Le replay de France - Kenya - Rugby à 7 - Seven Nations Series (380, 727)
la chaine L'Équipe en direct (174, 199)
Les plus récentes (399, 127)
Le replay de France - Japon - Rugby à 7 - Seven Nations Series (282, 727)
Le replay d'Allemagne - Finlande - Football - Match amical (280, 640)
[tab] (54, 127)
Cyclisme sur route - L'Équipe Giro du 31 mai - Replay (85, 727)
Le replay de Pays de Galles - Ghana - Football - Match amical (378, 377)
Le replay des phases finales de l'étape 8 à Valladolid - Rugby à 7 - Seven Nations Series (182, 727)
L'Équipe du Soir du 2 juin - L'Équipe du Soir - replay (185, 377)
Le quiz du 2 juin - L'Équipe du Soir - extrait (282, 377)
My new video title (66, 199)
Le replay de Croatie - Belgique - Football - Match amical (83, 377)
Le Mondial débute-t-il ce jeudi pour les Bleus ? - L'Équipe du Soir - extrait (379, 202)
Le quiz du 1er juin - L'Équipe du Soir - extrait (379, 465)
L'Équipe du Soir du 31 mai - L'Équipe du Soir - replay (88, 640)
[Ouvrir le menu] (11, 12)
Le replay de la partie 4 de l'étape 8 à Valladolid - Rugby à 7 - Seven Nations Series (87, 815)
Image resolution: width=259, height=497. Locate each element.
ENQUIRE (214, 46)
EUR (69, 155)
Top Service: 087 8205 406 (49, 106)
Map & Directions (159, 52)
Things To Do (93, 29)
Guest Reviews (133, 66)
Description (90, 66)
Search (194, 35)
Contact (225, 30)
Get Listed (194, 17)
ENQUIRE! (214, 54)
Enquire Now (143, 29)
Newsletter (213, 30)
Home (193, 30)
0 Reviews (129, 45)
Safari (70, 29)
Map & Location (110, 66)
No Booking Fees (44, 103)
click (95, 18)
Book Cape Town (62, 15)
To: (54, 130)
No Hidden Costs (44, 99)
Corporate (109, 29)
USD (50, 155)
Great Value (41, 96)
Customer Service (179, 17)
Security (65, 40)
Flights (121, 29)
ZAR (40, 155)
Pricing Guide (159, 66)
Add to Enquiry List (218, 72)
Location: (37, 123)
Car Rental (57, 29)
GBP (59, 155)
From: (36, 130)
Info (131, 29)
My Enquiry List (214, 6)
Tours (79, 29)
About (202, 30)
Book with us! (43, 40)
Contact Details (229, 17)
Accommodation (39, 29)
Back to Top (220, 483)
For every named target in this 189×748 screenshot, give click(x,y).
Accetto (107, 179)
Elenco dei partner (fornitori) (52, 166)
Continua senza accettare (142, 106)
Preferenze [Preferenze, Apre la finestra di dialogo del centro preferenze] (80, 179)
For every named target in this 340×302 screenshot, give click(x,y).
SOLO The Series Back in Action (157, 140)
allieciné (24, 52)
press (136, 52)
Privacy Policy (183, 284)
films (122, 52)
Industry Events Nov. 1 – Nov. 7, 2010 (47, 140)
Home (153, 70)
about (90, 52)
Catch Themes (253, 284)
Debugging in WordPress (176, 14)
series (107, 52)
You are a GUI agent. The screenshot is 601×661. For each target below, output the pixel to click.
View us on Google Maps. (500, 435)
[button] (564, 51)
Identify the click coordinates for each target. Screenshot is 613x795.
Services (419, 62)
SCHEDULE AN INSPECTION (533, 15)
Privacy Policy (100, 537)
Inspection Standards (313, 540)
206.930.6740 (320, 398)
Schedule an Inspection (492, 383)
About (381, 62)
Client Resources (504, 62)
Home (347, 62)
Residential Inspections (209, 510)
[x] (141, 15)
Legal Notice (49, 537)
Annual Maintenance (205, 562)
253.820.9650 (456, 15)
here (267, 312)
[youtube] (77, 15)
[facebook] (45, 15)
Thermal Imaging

______________________________

▶ _PROMPT_
Please reproduce the records from the line with "Le quiz du 2" up to and including the line with "Top Service: 087 8205 406 (49, 106)", keeping each line identical.

▶ _TASK OUTPUT_
Le quiz du 2 juin - L'Équipe du Soir - extrait (282, 377)
My new video title (66, 199)
Le replay de Croatie - Belgique - Football - Match amical (83, 377)
Le Mondial débute-t-il ce jeudi pour les Bleus ? - L'Équipe du Soir - extrait (379, 202)
Le quiz du 1er juin - L'Équipe du Soir - extrait (379, 465)
L'Équipe du Soir du 31 mai - L'Équipe du Soir - replay (88, 640)
[Ouvrir le menu] (11, 12)
Le replay de la partie 4 de l'étape 8 à Valladolid - Rugby à 7 - Seven Nations Series (87, 815)
Image resolution: width=259, height=497. Locate each element.
ENQUIRE (214, 46)
EUR (69, 155)
Top Service: 087 8205 406 (49, 106)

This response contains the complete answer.